You are viewing a plain text version of this content. The canonical link for it is here.
Posted to yarn-issues@hadoop.apache.org by "Naganarasimha G R (JIRA)" <ji...@apache.org> on 2017/05/03 14:45:04 UTC

[jira] [Commented] (YARN-6523) RM requires large memory in sending out security tokens as part of Node Heartbeat in large cluster

    [ https://issues.apache.org/jira/browse/YARN-6523?page=com.atlassian.jira.plugin.system.issuetabpanels:comment-tabpanel&focusedCommentId=15994995#comment-15994995 ] 

Naganarasimha G R commented on YARN-6523:
-----------------------------------------

Sorry for the delay in response [~jlowe],
Thanks for the very detailed response. Agree that the delta approaches initially mentioned can introduce certain amount of complexity in the cases mentioned by you.
Though initially the approach mentioned by you was appealing and less complicated, i was thinking of following scenarios :
# When there are large number of small jobs in a large clsuter we almost send the tokens as the sequence keeps increasing when more and more jobs get submitted.
# Well we are doing interface modification, so it would be better to go for complete solution so that its not revisited again for deprecation.

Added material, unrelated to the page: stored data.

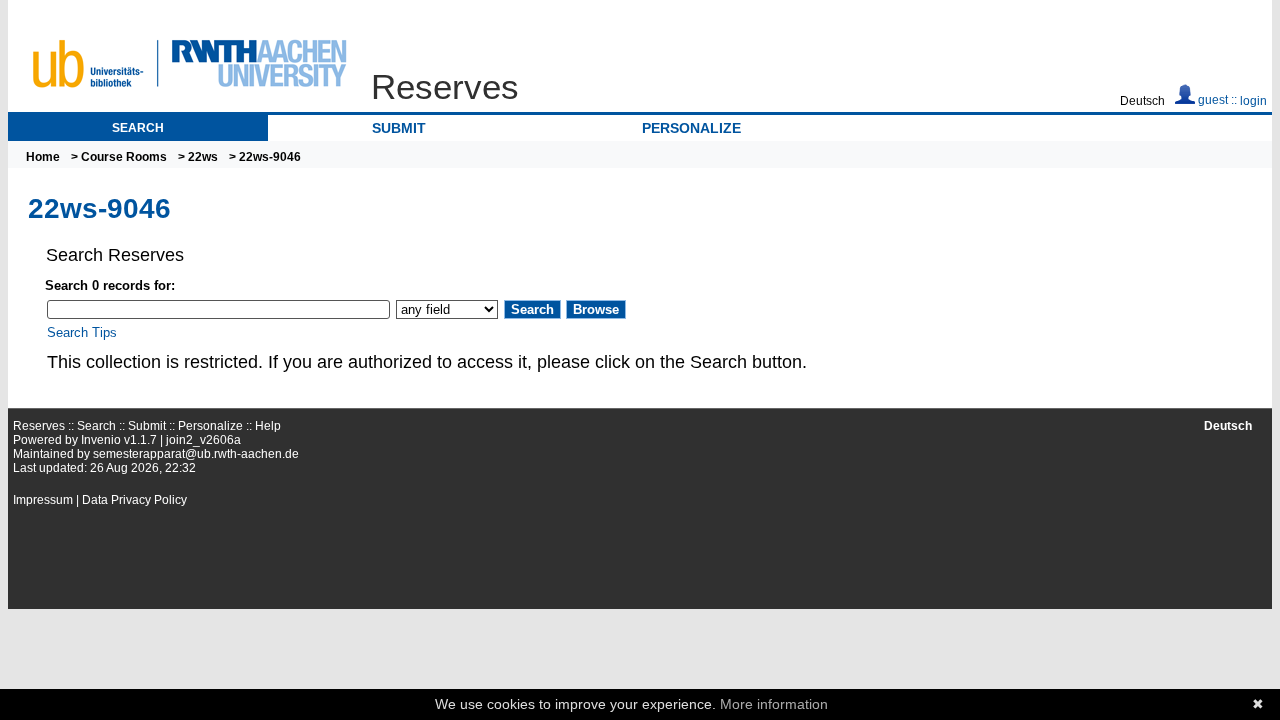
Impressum (43, 500)
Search (138, 128)
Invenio (101, 440)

One other approach which i can think of is : Send all the tokens during node registration ( This will avoid most of the corner cases) and as part of heartbeat send the app tokens(all) which have been renewed (which can be done in event based model). Further we can have the cache(pre-computed) of SystemCredentialsForAppsProto which are sent as part of Heart Beat so that we reduce memory foot print. thus this approach would solve large number of small jobs too without interface change. thoughts ?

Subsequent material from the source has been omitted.